Nenhum personagem está mais associado à revolução ideológica que abalou as instituições de elite americanas na era Trump do que Ibram X. Kendi, um estudioso do racismo e o defensor do “antirracismo” como uma visão de mundo em si. Portanto, há um peso simbólico na notícia de que o Centro de Pesquisa Antirracista de Kendi na Universidade de Boston, financiado por um generoso presente do fundador do Twitter, Jack Dorsey, em 2020, demitirá de 15 a 20 funcionários —confirmando a sensação (especialmente entre muitos liberais) de que o “auge woke” já passou e a revolução chegou ao fim.
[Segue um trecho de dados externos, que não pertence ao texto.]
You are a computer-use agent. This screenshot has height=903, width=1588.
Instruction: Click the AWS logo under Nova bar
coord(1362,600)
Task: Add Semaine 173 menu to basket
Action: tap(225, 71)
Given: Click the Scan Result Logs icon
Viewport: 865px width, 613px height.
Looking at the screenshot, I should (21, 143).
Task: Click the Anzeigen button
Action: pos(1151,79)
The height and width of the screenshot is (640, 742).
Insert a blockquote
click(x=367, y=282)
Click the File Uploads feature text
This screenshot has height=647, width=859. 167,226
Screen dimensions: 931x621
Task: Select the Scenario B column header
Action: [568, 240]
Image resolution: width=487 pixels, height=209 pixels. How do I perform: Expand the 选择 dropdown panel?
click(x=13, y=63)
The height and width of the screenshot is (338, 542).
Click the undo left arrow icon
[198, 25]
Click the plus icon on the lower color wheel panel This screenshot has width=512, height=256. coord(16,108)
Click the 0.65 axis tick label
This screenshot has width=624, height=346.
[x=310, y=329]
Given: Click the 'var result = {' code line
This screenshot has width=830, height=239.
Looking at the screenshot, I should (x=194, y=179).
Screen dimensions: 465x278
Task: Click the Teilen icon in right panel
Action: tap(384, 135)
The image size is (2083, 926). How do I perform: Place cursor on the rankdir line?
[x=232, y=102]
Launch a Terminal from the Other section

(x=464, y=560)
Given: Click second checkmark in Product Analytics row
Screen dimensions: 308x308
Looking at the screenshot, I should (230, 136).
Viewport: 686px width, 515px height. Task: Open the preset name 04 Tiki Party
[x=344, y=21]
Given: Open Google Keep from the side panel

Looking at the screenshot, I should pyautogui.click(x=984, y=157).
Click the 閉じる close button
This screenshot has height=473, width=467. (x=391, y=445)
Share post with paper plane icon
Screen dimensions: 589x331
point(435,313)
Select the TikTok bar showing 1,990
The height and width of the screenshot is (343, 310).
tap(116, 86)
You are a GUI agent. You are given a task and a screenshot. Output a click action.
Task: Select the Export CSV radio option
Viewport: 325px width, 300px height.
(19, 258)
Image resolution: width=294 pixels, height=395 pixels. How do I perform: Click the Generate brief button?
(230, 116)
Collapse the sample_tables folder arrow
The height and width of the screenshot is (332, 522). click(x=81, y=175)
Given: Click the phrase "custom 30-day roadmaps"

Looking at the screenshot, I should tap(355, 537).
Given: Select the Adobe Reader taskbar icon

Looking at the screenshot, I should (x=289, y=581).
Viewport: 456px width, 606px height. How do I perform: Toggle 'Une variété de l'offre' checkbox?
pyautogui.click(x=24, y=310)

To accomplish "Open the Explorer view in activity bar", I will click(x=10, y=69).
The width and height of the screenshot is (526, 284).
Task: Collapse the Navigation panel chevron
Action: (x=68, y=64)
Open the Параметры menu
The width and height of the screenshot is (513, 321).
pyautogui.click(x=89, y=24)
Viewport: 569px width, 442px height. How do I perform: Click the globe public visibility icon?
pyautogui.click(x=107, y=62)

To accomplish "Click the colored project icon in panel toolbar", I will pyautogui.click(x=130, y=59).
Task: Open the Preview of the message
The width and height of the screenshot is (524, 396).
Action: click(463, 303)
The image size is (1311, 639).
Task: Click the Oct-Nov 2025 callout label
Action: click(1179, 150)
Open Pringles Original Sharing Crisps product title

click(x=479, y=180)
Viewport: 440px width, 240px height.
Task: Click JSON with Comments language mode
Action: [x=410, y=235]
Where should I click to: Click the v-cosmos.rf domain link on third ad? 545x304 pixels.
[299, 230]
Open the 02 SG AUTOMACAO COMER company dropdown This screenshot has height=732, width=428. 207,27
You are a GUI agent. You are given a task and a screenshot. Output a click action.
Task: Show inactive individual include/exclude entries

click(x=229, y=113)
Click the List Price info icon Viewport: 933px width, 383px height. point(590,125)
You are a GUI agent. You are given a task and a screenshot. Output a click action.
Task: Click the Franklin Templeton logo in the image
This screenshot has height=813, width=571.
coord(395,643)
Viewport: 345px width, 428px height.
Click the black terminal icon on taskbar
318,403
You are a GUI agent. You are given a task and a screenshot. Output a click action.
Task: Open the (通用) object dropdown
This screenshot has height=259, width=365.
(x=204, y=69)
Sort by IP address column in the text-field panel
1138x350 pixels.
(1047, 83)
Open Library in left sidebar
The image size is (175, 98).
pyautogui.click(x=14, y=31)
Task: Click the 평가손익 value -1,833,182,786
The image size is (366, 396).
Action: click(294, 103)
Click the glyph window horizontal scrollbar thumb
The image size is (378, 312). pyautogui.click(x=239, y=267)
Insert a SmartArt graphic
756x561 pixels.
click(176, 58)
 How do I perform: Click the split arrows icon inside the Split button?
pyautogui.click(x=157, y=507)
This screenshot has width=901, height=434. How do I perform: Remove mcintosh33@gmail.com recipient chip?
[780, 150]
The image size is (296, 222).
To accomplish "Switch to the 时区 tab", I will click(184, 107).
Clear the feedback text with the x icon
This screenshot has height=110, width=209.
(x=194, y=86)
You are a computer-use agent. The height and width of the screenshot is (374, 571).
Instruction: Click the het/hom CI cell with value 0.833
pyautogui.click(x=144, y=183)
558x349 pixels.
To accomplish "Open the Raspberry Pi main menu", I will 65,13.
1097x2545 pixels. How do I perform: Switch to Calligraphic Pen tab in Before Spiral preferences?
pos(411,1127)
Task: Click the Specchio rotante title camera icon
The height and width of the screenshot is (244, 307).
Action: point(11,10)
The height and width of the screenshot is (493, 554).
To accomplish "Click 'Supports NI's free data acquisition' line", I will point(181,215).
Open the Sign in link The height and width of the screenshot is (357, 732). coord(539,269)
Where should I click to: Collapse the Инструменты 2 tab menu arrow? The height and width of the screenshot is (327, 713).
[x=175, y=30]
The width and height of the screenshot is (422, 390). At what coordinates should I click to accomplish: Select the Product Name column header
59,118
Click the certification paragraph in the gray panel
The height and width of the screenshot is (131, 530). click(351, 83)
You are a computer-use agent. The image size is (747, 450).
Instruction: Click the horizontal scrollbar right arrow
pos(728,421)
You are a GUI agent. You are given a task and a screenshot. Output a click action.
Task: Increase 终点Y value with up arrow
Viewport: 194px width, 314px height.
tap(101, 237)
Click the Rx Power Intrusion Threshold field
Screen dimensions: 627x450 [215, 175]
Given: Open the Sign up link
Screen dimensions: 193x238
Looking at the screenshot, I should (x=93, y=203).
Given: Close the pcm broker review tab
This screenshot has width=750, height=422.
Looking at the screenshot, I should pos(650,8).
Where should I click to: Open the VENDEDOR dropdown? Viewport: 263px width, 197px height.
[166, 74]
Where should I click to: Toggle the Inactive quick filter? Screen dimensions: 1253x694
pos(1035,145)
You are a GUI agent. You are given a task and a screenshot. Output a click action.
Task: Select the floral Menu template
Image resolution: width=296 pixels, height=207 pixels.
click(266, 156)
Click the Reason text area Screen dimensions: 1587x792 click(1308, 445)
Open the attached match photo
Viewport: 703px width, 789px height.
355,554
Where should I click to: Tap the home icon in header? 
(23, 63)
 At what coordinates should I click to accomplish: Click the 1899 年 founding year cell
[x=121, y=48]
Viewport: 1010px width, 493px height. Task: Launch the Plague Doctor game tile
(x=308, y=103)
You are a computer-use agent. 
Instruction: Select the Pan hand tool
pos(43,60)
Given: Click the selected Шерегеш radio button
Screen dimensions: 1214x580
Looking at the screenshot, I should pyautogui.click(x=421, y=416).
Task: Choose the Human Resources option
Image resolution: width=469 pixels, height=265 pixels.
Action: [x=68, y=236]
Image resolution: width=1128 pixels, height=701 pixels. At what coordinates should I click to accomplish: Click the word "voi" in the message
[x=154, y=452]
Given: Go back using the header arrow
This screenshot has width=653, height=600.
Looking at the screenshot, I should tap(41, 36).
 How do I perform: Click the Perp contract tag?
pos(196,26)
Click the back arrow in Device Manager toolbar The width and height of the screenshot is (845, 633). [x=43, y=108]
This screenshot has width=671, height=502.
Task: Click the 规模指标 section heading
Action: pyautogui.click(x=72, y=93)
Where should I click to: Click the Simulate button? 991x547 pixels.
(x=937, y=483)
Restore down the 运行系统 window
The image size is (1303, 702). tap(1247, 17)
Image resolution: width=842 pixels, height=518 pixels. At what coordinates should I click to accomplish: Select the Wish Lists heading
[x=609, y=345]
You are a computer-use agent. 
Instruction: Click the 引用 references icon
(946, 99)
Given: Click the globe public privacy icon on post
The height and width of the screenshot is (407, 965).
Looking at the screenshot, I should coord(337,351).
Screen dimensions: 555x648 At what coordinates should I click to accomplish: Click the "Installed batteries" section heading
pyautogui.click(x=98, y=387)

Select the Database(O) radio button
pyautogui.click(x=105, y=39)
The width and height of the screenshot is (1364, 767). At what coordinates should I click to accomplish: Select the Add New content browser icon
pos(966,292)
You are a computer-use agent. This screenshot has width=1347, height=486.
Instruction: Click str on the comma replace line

Será? De acordo com algumas definições, sim. A onda de cancelamentos, renúncias e remoções de monumentos públicos diminuiu. As tentativas de usar o “capital woke” para promover mudanças progressistas encontraram forte resistência, e as empresas estão perdendo entusiasmo por um papel de vanguarda.
Enquanto isso, há mais energia intelectual e política “antiwokeness” agora, evidente não apenas na reação nos estados republicanos, mas também na lista de livros recém-lançados, que inclui críticas à ideologia da justiça social da esquerda socialista, da esquerda moderada e da direita. A decisão da Suprema Corte contra a ação afirmativa criou novos obstáculos legais para o progressismo no estilo de Kendi. O clima no jornalismo de elite é menos ideologicamente comprometido e mais cético e crítico.
Mas qualquer retrocesso também é distribuído de forma desigual. Já escrevi antes sobre por que as ortodoxias progressistas parecem mais fortes na academia do que na mídia, mas qualquer pessoa que queira entender essa dinâmica deve ler a recente reportagem do meu colega Michael Powell sobre as chamadas declarações de diversidade no ensino superior. Elas exemplificam uma consequência diferente para o “auge woke” —não a retirada da ideologia, mas sua consolidação e enraizamento.
A história de Powell começa com Yoel Inbar, um professor de psicologia que perdeu uma oportunidade de emprego na Universidade da Califórnia em Los Angeles (UCLA) depois que um grupo de estudantes de pós-graduação protestou contra sua oposição aos requisitos de que os candidatos a emprego acadêmico detalhassem seu compromisso com “diversidade, equidade e inclusão”.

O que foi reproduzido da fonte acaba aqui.